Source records

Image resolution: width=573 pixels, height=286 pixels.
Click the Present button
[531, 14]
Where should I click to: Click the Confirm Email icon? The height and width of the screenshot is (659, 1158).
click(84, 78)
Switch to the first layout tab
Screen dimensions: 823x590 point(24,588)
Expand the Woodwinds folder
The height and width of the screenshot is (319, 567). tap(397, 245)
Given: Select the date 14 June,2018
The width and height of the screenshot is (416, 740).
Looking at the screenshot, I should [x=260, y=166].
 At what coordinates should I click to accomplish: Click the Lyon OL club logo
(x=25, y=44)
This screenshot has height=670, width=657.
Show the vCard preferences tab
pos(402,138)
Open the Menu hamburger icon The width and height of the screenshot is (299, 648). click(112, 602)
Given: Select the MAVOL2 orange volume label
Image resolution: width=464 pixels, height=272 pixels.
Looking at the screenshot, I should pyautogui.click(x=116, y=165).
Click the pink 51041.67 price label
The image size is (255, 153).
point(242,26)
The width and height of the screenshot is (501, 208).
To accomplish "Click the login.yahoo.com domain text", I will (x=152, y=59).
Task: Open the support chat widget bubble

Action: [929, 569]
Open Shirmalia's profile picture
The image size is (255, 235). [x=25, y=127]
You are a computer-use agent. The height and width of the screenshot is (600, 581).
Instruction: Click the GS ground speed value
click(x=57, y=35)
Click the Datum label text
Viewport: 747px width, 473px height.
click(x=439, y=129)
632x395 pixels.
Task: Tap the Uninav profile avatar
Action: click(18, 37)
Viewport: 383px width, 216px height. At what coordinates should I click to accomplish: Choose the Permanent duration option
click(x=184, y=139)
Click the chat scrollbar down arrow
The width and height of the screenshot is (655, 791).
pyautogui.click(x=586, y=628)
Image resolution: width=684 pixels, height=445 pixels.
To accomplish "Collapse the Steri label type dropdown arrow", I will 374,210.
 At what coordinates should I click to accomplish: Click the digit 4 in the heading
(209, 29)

* WHAT IS EXPECTED
This task calls for an exact reproduction of the lines that start at the one containing "Image resolution: width=684" and continue to the end of the entries above.

* THE ANSWER
Image resolution: width=684 pixels, height=445 pixels.
To accomplish "Collapse the Steri label type dropdown arrow", I will 374,210.
 At what coordinates should I click to accomplish: Click the digit 4 in the heading
(209, 29)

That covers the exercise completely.